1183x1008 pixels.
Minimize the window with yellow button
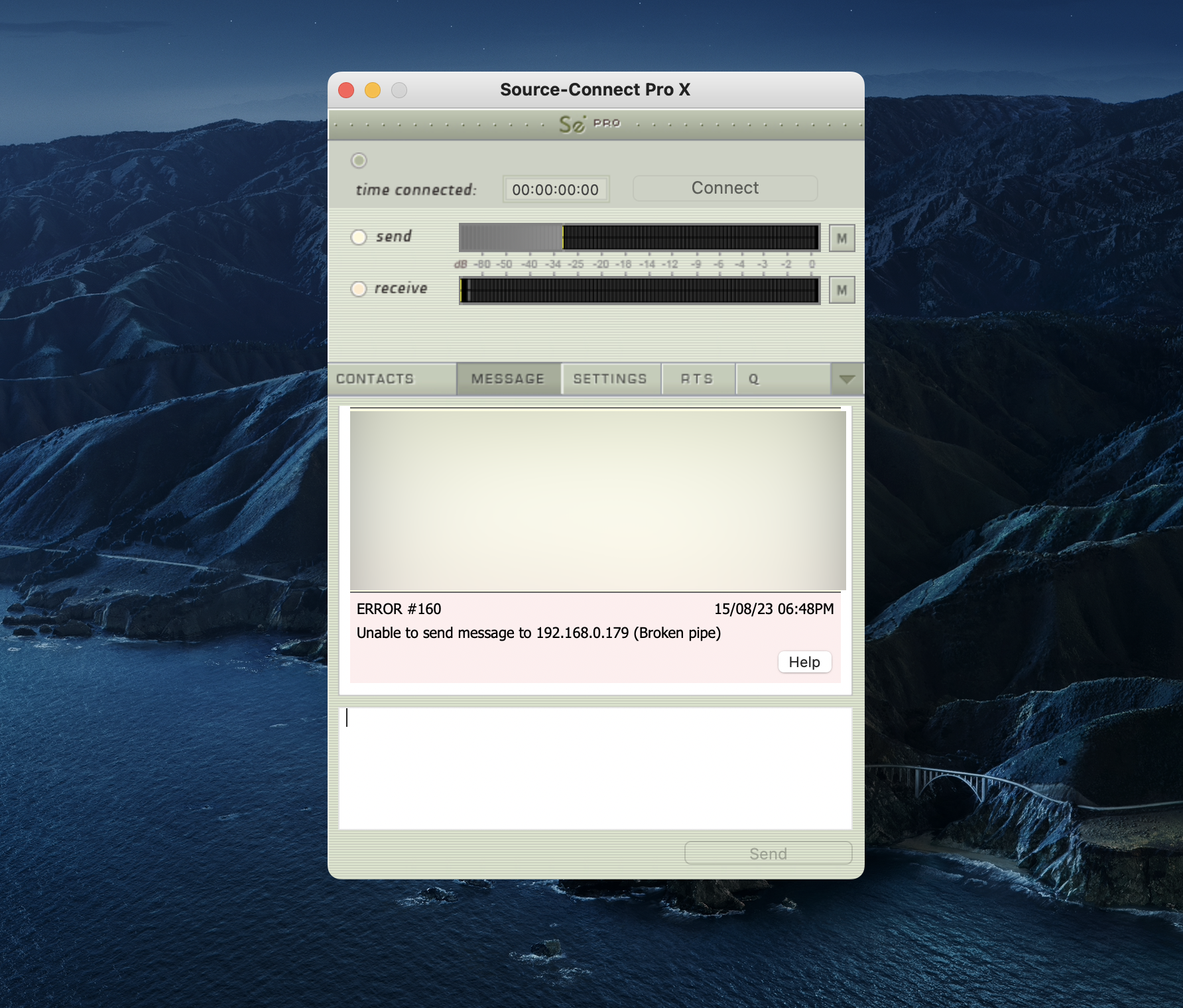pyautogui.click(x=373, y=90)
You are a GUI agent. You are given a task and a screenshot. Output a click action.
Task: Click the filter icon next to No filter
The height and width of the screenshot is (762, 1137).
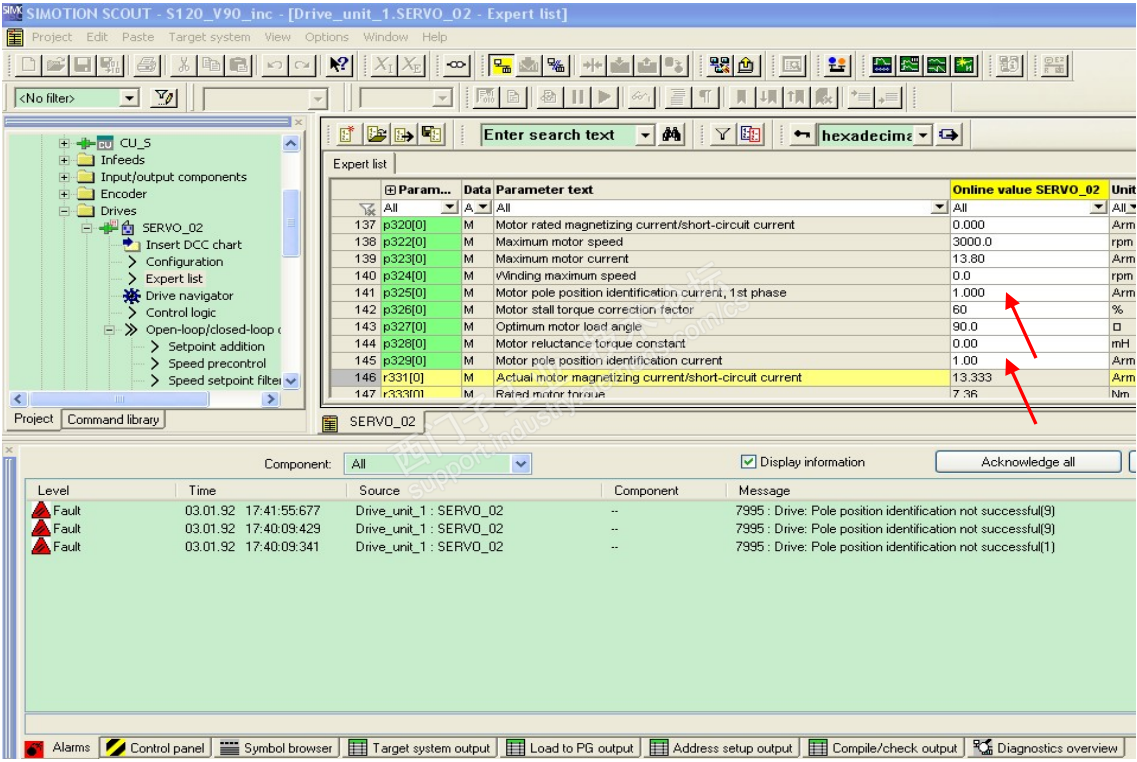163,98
-*-*-
Would you return the material exactly, images excluded?

REPLY TO THE EXERCISE:
1183x1008 pixels.
Minimize the window with yellow button
pyautogui.click(x=373, y=90)
You are a GUI agent. You are given a task and a screenshot. Output a click action.
Task: Click the filter icon next to No filter
The height and width of the screenshot is (762, 1137).
163,98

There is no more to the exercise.